Zwischen Bestand und Interior
Die Sanierung und Umgestaltung einer 120 m² großen Altbauwohnung im 7. Wiener Gemeindebezirk verbindet Bestandsarbeit, Umbau und Interiorplanung zu einem stimmigen räumlichen Gesamtkonzept. Geplant und umgesetzt wurde das Projekt von 24gramm Architektur zwischen Juli und September 2025. Ausgangspunkt war eine Wohnung im dritten Obergeschoss eines Biedermeier-Ensembles, das bereits 1990 von Rüdiger Lainer und Gertraud Auer saniert und durch räumlich gliedernde „Implantate“ ergänzt worden war. Diese frühere Auseinandersetzung mit Bestand, Farbe und additiven Elementen bildet auch für die aktuelle Planung eine wichtige Bezugsebene.
Das neue Konzept nimmt die geschwungenen Bestandsmauern als räumliche Leitlinie auf und ergänzt sie durch Einbauten und Möbelelemente mit ähnlich dynamischer Formensprache. So entsteht ein fließendes Raumgefüge, das mit Enge und Weite arbeitet und den Innenraum differenziert zoniert, ohne seine Zusammengehörigkeit aufzulösen. Farbe, Materialität und Oberflächenwirkung spielen dabei eine zentrale Rolle und prägen die Atmosphäre der Wohnung ebenso wie ihre funktionale Organisation.
Eine wesentliche Grundlage des Entwurfs ist der Erhalt des alten Lärchen-Vollholzbodens. Er wurde saniert und bildet zugleich den Ausgangspunkt für die Material- und Farbwahl der neuen Innenausbauten.
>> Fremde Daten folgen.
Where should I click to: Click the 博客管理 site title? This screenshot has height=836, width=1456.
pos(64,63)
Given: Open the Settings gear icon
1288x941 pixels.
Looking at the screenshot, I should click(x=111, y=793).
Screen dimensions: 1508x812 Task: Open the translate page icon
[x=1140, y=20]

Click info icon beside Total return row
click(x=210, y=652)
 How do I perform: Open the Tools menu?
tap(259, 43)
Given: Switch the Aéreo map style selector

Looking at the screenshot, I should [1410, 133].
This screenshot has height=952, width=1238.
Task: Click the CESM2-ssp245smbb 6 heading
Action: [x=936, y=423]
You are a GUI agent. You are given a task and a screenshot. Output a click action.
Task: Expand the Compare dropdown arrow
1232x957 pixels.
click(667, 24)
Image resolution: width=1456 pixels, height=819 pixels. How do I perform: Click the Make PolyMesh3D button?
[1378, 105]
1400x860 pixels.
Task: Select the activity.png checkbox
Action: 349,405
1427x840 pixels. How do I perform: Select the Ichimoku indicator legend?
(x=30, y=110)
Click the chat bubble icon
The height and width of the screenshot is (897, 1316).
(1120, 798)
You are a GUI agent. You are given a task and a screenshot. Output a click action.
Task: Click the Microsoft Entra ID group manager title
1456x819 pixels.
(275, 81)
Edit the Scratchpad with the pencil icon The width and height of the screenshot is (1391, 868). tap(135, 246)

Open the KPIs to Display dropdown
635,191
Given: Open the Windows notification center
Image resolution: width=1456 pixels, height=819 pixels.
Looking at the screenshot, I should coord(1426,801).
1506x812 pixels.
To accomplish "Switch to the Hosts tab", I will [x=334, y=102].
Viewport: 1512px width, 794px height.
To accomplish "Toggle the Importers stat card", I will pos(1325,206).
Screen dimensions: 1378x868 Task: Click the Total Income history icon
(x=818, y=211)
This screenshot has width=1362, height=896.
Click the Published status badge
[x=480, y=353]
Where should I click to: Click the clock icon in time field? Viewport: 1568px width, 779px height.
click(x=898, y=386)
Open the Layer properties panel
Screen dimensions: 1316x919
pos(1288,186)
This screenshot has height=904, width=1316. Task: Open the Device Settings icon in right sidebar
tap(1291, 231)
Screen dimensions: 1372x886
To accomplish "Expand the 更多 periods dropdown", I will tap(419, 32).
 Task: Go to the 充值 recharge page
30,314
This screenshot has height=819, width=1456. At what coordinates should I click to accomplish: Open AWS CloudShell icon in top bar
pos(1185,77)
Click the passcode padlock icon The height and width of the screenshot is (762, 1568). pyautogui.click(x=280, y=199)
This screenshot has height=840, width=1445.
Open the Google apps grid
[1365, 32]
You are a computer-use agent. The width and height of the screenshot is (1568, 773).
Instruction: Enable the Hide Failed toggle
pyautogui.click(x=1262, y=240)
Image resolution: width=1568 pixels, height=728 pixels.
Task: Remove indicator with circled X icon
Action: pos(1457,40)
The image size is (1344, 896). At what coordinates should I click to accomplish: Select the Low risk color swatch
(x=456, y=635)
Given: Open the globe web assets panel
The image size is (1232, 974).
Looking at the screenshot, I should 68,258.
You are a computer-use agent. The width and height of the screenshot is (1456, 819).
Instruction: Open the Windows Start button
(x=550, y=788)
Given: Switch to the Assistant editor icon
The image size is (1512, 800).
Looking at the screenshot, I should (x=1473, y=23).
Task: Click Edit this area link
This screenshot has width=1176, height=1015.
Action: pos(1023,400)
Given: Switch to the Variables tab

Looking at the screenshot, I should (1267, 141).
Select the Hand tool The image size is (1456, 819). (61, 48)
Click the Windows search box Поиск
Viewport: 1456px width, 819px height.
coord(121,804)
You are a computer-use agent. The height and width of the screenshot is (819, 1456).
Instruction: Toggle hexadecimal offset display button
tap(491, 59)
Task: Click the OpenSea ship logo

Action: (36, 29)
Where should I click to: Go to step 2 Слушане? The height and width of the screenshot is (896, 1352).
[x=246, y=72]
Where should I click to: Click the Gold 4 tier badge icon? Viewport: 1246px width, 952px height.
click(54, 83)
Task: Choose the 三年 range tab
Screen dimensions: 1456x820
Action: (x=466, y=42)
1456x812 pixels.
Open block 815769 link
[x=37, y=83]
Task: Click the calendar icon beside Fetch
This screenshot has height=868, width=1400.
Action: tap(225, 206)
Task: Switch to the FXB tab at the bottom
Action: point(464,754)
Die lackierten Oberflächen der Einbaumöbel leiten sich von den kupfer- bis lachsfarbenen Tönen der Lärche ab und übertragen diese in das neue Interior. Auf diese Weise wird der Bestand nicht nur bewahrt, sondern in eine präzise weiterentwickelte Innenarchitektur überführt.
Besonders anschaulich wird das Konzept im Flur und im angrenzenden Wohnraum. Der nur gering natürlich belichtete Flur erhält durch einen raumhohen Stauraum mit Kupferfronten eine neue Präsenz; das reflektierende Material unterstützt die Lichtwirkung bis in den Eingangsbereich. Zusammen mit lackierten Fronten im gleichen Farbton entsteht ein fein abgestimmtes Zusammenspiel von matten und glänzenden Oberflächen. Im Eingangsbereich ergänzt eine verspiegelte Waschnische mit Lärchenladen, hellem Feinsteinzeug und Kupferarmatur die Abfolge der Einbauten. Sie interpretiert die historische Bassena neu und fungiert zugleich als alltagstauglicher Übergangsbereich.
Vom Ende des Flurs führt ein lärchenfurniertes Sideboard in den Wohnraum, wo seine geschwungene Form in eine gepolsterte Lesebank übergeht. Diese ist direkt unter einem bestehenden Oberlichtfenster angeordnet und erweitert die Sitzmöglichkeiten im zentralen Raum um einen ruhigen, natürlich belichteten Aufenthaltsort. Architektur, Möblierung und Lichtführung greifen hier unmittelbar ineinander.
Auch in den Schlafräumen wird das Material- und Farbkonzept konsequent fortgeführt. Im Schlafzimmer wird eine gesamte Raumnische einschließlich Heizkörper, Fensterrahmen, Vorhängen und Kleiderleiter in die Konzeptfarbe eingebunden. Ein naturfarbener Wollteppich schafft zusätzlich eine weiche, ruhige Fläche und definiert den Bereich vor dem Fenster. Ein Terrazzo-Beistelltisch nimmt die vorhandenen Grau- und Beigetöne auf und verbindet sie mit der kupferfarbenen Grundstimmung des Entwurfs.
Im Kinderzimmer wurde die bestehende Leiter zum Hochbett durch ein stufenförmiges Stauraummöbel ersetzt, das Erschließung, Regale und Schrankmodule in einem Element zusammenfasst. Während die Regalrückwände erneut in Lärche ausgeführt sind, bleiben Stufen und Fronten in Weiß bewusst zurückhaltend. Raumhohe cremefarbene Leinenvorhänge und lachsfarbene textile Elemente ergänzen das Farbkonzept und tragen zur ruhigen, zugleich warmen Anmutung des Raums bei.
Das Projekt zeigt einen sorgfältigen Umgang mit dem Bestand. Erhalt, Weiterentwicklung und eine präzise abgestimmte Innenarchitektur fügen sich zu einem stimmigen Gesamtbild.